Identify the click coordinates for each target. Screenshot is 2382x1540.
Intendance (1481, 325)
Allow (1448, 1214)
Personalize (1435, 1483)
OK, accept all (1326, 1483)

■ ■ ■ ■ ■ ■ ■

What you need to do
All the records shown above need to be given again exactly.

Finished exercise
Identify the click coordinates for each target. Screenshot is 2382x1540.
Intendance (1481, 325)
Allow (1448, 1214)
Personalize (1435, 1483)
OK, accept all (1326, 1483)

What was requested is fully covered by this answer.